PROBLEM DETAILS: Return each of the items below word for word, keeping every line as it stands.

DATA PROVIDED:
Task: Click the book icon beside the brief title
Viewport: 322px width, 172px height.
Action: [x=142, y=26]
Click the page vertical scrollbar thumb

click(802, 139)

SOLUTION FOR THIS PROBLEM:
Task: Click the book icon beside the brief title
Viewport: 322px width, 172px height.
Action: [x=142, y=26]
Click the page vertical scrollbar thumb

click(802, 139)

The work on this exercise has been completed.